D'ailleurs, à propos du bruit des séismes, pour l'anecdote, j'ai relevé le fait que Alexis Perrey effectue, en se basant sur les sons émis, des distinctions entre séismes lorsqu’il affirme (1843, p. 615-616) que «
les secousses sont tantôt précédées, tantôt accompagnées et tantôt suivies de bruits, de détonations, de sifflements, soit dans les entrailles du globe, soit dans l’atmosphère. Ces bruits présentent même des singularités bien remarquables. Souvent aussi les commotions se font dans un profond silence ; (…). Durant les secousses ressenties dans les vallées du Félis et du Pô, du 2 avril au 18 mai 1808, le bruit, quand il a existé, a toujours précédé l’ébranlement des édifices qui alors a été considérable, bien que le mouvement souterrain fût moins fort. Aussi les habitants redoutaient-ils plus les secousses avec détonation que celles qui avaient lieu sans bruit ».
Pour mesurer les effets d’un séisme, plutôt que la magnititude ou le bruit, c’est une échelle d’intensité des effets à la surface qui est retenue ; un rappel s’impose : la plus couramment utilisée en remplacement de l’échelle de Rossi-Forel (qui était graduée sur dix degrés) est celle dite de Mercalli, établie par Guiseppe Mercalli (1850-1914) en 1902, modifiée en 1931 et 1956, graduée de I à XII. Une autre, très comparable de 1964, dite de M.S.K. (car conçue par Medvedev, Sponheuer et Karnik), également graduée sur douze degrés (voir Cara, 1989, p. 49, d’après Mayer Rosa, 1986), était très répandue en Europe, mais est rarement présentée dans son exhaustivité.
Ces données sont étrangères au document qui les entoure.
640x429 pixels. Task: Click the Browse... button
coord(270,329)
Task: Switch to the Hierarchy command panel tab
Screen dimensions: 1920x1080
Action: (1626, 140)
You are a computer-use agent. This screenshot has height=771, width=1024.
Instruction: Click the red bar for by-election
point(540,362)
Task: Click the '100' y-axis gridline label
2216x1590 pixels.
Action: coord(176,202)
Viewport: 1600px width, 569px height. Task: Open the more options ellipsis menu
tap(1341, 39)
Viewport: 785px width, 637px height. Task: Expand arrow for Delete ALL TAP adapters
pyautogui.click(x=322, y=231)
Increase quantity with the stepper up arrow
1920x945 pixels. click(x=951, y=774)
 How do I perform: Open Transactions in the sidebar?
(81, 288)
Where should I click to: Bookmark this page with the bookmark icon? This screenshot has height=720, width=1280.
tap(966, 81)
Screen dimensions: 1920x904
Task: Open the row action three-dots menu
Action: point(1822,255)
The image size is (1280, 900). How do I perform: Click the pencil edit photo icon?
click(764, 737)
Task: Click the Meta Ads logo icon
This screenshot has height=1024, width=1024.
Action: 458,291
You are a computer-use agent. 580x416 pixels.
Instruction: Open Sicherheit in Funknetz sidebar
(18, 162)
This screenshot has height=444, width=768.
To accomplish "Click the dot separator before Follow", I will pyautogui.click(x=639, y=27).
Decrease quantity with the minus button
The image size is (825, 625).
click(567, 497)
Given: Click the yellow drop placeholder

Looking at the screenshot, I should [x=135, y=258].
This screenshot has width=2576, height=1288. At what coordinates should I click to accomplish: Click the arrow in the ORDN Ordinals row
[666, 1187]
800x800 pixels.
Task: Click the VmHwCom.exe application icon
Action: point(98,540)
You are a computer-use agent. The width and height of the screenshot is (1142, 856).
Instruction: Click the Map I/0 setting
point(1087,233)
Cette échelle a elle aussi été modifiée pour devenir l’échelle EMS 98 (European Macroseismic 1998) qui constitue désormais, depuis janvier 2000 en France, la grille des estimations officielles des intensités, pour chaque lieu concerné.
Bibliographie:
- HOWELL Benjamin Franklin, TAZIEFF Haroun (pour les notes complémentaires),
Introduction à la géophysique, 1969, Paris, Masson, 398 p.
- PERREY Alexis, « Nouvelles recherches sur les tremblements de terre ressentis en Europe et dans les parties adjacentes de l’Afrique et de l’Asie, de 1801 à juin 1843 »,
Comptes rendus hebdomadaires des séances de l’Académie des sciences, Institut de France, tome XVII, 608-625.
- CARA Michel,
Géophysique, 1989, Paris, Dunod-Bordas, Géosciences, 186 p.